Records from a data collection
━━━

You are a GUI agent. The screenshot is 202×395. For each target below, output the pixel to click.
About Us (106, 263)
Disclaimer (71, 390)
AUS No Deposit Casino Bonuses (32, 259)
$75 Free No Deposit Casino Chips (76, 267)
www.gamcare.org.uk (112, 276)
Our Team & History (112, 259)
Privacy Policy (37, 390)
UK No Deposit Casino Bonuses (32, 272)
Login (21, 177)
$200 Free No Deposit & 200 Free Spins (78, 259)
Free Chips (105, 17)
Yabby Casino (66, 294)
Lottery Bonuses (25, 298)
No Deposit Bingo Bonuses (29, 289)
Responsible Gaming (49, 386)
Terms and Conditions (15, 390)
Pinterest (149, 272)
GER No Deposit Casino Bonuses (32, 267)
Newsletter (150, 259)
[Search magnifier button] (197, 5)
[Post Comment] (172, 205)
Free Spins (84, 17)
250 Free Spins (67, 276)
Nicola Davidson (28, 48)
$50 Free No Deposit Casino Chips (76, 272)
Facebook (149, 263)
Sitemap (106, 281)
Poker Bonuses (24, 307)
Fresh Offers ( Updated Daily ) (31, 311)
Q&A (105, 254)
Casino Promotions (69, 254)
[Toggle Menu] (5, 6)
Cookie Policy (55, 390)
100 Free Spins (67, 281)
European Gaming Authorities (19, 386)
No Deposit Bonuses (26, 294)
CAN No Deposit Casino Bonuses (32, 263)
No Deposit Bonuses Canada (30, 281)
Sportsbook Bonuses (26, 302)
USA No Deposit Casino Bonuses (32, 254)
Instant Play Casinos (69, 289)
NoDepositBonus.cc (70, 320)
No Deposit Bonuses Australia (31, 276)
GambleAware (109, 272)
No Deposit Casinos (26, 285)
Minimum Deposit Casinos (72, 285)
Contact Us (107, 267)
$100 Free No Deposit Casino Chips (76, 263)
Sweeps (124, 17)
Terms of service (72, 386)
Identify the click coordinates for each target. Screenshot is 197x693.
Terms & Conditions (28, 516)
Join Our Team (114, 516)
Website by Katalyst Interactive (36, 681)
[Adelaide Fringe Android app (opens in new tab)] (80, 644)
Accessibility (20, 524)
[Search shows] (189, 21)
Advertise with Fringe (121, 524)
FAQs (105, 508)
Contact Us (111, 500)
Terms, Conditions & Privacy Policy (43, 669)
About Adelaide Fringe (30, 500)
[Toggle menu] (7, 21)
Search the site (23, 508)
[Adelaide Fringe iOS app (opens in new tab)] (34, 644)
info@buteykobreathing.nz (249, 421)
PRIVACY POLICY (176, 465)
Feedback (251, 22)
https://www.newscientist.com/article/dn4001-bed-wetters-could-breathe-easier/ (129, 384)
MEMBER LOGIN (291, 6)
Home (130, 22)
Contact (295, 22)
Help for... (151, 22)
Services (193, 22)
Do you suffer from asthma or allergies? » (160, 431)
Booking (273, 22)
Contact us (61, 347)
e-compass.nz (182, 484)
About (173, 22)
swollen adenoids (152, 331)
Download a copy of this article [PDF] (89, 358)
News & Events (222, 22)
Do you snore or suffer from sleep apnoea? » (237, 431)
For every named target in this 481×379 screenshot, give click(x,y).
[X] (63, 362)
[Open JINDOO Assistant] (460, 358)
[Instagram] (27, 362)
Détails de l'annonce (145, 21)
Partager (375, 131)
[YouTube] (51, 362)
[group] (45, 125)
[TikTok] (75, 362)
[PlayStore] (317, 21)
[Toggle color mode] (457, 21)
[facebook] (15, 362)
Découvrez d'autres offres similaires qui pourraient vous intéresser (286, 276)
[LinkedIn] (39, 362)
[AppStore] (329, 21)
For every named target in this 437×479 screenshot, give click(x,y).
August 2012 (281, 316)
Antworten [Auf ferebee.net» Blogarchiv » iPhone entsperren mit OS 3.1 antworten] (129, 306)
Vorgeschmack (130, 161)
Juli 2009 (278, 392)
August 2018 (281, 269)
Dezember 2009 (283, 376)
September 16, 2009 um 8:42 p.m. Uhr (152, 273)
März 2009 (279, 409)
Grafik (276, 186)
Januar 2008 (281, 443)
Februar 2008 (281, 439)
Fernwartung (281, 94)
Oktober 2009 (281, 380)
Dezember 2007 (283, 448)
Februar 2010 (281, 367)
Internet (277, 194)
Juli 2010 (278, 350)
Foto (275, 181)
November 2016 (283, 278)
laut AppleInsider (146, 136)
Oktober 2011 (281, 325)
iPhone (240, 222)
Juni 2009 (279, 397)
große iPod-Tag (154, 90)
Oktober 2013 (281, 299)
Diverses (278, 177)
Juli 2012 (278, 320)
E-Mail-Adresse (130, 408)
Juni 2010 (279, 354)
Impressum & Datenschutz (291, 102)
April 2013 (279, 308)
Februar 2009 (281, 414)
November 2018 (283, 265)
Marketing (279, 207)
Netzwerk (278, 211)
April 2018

━━━

**Stated goal:** Copy the lines of data between the line holding "Januar 2008 (281, 443)" and the line holding "Impressum & Datenschutz (291, 102)", inclusive, and multiply each coordinate in the answers by 1.15, rounding to whole numbers with halves rounded up. Leave all other text on those lines unchanged.

**Complete output:**
Januar 2008 (323, 509)
Februar 2008 (323, 505)
Fernwartung (323, 108)
Oktober 2009 (323, 437)
Dezember 2007 (325, 515)
Februar 2010 (323, 422)
Internet (319, 223)
Juli 2010 (320, 403)
Foto (316, 208)
November 2016 (325, 320)
laut AppleInsider (168, 156)
Oktober 2011 (323, 374)
iPhone (276, 255)
Juni 2009 (321, 457)
große iPod-Tag (177, 104)
Oktober 2013 (323, 344)
Diverses (320, 204)
Juli 2012 (320, 368)
E-Mail-Adresse (150, 469)
Juni 2010 (321, 407)
Impressum & Datenschutz (335, 117)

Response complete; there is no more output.